• EXERCISE BRIEF
Each line of the records that includes "computer" should be found and copied.

• DATA TO PROCESS
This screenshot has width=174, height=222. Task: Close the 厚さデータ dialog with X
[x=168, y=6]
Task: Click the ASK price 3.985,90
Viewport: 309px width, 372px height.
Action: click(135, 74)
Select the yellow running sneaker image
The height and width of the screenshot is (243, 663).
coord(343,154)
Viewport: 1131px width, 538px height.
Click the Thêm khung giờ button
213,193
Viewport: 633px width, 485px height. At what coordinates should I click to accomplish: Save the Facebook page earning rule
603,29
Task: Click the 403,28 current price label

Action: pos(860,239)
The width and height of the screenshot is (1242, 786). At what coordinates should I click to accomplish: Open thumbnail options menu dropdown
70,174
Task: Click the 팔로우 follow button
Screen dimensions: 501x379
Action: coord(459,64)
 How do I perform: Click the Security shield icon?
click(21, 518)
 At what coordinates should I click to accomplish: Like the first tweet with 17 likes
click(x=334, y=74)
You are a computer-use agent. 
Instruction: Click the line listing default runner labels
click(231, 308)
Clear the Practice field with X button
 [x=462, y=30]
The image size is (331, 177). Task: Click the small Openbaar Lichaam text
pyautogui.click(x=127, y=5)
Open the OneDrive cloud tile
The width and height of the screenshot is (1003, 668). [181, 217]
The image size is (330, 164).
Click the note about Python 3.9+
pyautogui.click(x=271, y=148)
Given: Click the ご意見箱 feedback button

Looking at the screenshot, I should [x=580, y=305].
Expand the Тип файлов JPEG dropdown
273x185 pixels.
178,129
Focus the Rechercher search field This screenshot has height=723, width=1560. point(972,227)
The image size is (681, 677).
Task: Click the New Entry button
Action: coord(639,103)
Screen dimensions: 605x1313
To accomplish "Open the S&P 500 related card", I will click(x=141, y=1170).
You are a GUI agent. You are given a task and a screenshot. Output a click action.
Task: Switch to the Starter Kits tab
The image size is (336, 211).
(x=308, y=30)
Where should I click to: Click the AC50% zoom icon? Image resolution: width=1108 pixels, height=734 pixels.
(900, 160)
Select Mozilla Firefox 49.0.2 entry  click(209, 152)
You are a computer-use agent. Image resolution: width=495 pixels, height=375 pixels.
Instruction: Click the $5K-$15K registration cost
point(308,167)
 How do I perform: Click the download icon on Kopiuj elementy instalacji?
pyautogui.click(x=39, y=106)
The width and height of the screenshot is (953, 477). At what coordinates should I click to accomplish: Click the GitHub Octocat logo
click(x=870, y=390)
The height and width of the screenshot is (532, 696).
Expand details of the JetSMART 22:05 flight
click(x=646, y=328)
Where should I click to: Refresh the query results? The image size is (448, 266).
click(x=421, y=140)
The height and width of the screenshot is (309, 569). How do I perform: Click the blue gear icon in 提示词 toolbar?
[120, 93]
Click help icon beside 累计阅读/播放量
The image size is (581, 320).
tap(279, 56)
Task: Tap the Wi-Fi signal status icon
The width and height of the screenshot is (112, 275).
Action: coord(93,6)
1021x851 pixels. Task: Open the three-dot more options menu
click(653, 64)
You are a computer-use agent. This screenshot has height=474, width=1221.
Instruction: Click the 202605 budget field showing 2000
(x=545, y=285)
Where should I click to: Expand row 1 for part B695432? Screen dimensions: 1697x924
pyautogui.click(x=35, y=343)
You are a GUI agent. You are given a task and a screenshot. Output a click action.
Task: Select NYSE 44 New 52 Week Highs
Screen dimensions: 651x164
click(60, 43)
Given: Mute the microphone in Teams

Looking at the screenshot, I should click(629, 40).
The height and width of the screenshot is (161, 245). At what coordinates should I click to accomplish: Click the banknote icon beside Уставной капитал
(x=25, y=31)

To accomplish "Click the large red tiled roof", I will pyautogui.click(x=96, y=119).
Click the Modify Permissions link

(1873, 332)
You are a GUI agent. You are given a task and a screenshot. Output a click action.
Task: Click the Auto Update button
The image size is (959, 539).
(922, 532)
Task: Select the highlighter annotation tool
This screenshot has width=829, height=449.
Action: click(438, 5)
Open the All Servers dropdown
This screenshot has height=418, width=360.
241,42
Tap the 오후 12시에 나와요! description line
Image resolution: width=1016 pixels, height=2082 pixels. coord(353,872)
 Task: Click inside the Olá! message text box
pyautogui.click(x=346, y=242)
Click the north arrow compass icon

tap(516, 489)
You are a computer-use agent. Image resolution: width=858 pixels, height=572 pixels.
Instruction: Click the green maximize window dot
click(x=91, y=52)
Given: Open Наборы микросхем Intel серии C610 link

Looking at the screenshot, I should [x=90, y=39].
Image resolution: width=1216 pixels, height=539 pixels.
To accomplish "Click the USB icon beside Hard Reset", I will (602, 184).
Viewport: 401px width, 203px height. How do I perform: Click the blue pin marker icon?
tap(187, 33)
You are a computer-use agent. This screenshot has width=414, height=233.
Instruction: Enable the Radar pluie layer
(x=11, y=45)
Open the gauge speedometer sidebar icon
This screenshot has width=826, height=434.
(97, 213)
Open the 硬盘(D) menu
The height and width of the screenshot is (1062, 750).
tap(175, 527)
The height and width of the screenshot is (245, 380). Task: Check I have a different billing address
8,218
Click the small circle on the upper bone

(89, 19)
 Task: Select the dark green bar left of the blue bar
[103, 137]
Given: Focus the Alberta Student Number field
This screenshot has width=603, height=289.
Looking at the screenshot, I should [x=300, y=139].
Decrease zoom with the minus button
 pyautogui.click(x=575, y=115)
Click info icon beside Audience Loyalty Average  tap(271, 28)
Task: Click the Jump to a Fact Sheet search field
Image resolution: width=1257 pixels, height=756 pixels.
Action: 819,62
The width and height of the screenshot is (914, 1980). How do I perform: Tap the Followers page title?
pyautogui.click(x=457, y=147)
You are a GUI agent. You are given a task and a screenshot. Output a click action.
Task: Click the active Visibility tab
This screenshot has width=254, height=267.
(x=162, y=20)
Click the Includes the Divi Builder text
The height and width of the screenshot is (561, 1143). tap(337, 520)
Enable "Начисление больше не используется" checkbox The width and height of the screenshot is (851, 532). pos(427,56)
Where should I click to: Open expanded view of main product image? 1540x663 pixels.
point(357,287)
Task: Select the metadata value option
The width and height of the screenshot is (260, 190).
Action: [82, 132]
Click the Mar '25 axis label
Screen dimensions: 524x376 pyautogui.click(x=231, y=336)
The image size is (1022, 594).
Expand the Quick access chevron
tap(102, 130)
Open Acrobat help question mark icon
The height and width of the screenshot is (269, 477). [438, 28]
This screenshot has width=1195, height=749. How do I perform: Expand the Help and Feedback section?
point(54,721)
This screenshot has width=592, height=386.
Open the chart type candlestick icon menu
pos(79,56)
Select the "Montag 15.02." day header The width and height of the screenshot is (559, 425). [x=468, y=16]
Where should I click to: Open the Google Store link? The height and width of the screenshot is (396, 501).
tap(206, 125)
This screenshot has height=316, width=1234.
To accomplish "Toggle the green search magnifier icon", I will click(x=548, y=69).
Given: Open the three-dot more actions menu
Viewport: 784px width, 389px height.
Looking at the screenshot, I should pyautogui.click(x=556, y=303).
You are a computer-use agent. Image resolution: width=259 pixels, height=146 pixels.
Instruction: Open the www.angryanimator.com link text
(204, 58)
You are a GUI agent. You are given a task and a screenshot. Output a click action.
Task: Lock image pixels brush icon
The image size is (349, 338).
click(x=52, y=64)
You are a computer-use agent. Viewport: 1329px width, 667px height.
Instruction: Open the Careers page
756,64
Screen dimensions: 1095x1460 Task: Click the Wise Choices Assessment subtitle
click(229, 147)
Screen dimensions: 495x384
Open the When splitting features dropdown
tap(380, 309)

• TASK RESPONSE
You are a computer-use agent. 
You are a computer-use agent. Image resolution: width=495 pixels, height=375 pixels.
You are a computer-use agent. This screenshot has height=474, width=1221.
You are a computer-use agent. Image resolution: width=858 pixels, height=572 pixels.
You are a computer-use agent. This screenshot has width=414, height=233.
You are a computer-use agent. Image resolution: width=259 pixels, height=146 pixels.
You are a computer-use agent. Viewport: 1329px width, 667px height.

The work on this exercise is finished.